Viper Club is a 2018 American drama film directed by Maryam Keshavarz and starring Susan Sarandon. The film was produced by YouTube Premium in association with CounterNarrative and MaraKesh Films and held its world premiere at the Toronto International Film Festival on September 10, 2018. The film was released theatrically in the United States on October 26, 2018.

==Premise==
Viper Club follows "a veteran emergency room nurse secretly struggling to free her grown son, a journalist, from capture by a terrorist group. After running into roadblocks with government agencies, she discovers a clandestine community of journalists and advocates who might be able to help her."

==Cast==
- Susan Sarandon as Helen
- Matt Bomer as Sam
- Lola Kirke as Amy
- Julian Morris as Andy
- Sheila Vand as Sheila
- Adepero Oduye as Keisha
- Edie Falco as Charlotte
- Paul Eenhoorn as Jim

==Production==
On March 21, 2018, it was announced that YouTube Red had just finished production on a film, then-titled Vulture Club, directed by Maryam Keshavarz.

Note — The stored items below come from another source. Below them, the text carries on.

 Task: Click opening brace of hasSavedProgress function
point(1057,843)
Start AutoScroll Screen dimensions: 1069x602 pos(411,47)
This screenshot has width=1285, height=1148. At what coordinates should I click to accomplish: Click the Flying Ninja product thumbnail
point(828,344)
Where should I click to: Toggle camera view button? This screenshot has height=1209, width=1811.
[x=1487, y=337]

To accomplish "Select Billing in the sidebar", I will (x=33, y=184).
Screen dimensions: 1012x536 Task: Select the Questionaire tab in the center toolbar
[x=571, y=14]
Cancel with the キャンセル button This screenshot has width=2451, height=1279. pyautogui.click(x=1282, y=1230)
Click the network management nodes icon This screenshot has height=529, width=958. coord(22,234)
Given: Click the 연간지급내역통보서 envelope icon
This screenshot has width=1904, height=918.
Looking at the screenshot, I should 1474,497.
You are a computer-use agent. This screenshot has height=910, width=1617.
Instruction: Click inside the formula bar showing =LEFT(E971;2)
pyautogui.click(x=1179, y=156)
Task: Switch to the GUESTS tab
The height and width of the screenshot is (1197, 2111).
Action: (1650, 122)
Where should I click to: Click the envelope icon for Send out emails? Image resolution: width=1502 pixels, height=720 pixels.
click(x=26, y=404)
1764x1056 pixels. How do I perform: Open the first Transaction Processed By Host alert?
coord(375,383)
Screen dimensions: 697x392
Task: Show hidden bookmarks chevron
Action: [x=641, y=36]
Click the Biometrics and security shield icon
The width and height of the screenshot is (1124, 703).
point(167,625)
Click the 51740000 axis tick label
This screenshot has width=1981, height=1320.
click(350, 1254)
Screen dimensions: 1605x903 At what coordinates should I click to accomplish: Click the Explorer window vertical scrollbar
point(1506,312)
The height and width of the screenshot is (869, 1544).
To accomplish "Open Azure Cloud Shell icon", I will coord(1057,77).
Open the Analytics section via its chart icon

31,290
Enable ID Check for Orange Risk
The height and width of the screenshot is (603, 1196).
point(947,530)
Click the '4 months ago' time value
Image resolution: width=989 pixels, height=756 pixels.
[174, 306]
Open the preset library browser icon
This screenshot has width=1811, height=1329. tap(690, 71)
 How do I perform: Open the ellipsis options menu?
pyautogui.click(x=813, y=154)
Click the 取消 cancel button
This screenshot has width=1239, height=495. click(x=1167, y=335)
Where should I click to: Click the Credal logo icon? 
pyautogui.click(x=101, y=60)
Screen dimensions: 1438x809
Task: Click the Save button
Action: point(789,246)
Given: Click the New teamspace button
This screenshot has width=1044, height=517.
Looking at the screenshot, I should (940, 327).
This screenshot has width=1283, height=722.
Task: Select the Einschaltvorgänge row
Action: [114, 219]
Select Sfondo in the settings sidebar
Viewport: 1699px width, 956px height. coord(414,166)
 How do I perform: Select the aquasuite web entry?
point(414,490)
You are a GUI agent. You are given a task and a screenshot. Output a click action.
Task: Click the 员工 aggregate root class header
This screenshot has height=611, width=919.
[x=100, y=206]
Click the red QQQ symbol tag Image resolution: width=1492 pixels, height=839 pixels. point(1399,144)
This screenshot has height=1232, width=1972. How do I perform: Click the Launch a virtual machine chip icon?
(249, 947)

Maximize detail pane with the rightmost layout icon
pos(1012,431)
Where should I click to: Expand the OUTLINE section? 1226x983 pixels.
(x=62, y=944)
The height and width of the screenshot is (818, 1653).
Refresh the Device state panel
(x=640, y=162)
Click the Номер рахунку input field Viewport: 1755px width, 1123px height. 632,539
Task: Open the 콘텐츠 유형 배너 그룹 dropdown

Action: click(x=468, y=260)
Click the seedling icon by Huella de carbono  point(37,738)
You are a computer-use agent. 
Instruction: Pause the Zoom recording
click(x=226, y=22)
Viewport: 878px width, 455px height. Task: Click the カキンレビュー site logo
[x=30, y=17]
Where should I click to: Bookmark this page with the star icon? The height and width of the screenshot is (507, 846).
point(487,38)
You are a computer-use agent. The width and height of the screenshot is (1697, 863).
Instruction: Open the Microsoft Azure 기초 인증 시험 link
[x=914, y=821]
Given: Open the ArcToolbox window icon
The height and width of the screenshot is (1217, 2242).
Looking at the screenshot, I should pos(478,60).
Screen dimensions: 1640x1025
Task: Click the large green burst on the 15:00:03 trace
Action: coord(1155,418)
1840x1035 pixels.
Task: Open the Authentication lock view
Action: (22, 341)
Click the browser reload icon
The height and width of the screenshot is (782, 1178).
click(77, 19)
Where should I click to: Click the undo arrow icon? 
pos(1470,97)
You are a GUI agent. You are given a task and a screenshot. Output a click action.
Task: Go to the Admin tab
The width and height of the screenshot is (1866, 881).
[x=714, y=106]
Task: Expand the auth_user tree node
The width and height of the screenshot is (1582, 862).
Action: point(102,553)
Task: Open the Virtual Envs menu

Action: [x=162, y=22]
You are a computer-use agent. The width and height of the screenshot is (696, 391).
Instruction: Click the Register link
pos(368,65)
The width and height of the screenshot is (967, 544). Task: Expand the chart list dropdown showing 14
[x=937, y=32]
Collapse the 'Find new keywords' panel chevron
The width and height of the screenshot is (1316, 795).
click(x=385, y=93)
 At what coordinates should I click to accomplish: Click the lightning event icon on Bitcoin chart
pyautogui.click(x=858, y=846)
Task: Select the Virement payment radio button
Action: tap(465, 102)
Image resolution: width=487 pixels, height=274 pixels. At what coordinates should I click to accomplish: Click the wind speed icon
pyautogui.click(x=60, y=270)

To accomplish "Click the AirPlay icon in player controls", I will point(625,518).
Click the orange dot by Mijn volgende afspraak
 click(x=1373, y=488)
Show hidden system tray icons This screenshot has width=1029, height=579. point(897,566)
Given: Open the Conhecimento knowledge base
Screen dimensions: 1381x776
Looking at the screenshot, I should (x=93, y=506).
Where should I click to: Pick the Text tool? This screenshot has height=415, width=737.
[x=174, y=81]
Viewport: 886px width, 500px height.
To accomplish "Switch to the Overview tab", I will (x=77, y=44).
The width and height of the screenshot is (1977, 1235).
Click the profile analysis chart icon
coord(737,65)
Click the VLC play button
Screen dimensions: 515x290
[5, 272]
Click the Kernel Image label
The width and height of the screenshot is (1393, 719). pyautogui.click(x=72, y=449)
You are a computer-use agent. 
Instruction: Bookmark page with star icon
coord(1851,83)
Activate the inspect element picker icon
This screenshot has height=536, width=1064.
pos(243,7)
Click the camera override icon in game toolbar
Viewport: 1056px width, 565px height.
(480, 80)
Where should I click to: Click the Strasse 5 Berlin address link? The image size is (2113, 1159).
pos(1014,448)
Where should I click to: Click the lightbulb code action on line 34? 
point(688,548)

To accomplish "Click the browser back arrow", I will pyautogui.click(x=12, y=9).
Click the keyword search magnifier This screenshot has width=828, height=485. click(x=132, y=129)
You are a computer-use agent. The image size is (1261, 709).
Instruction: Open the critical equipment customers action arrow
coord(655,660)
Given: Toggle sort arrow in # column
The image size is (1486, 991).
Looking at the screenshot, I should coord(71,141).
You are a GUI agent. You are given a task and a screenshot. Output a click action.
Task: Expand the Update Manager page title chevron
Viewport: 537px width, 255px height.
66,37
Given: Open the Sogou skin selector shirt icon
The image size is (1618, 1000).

The film was written by Keshavarz alongside Jonathan Mastro and executive produced by Anna Gerb, Neal Dodson, and J. C. Chandor. Cast members were set to include Susan Sarandon, Edie Falco, Matt Bomer, Julian Morris, Lola Kirke, and Sheila Vand.

==Release==
The film was distributed by Roadside Attractions and released on October 26, 2018. Following its theatrical run, the film was made available for streaming on YouTube Premium.

On September 10, 2018, the film held its world premiere at the Toronto International Film Festival as a featured selection in the "Special Presentations" series of films. That same day, the official trailer for the film was released.

===Controversy===
After attending the premiere of the film in Toronto, Diane Foley, the mother of slain journalist James Foley, expressed criticism of the film. Although the production team contacted and spoke to Foley and the parents of other kidnapped journalists during the production process, she felt the plot of the film was inappropriate and misleading from what she said were events from her and her late son's lives. Although the screenplay was researched and written before production commenced, Foley had publicly shared details about the process of locating and negotiating for the release of her son. Foley thinks that although director Maryam Keshavarz claims to have made a fictional work, she used and unfairly manipulated details of her personal life to produce a dramatic story.

==Reception==
The film was met with a mixed to negative response from critics upon its premiere. On the review aggregation website Rotten Tomatoes, the film holds approval rating with an average rating of based on reviews. The website's critical consensus reads, "Viper Club benefits from Susan Sarandon's committed lead performance, but a treacly script robs this geopolitical drama of any bite." Metacritic, which uses a weighted average, assigned the series a score of 57 out of 100 based on 13 critics, indicating "mixed or average reviews".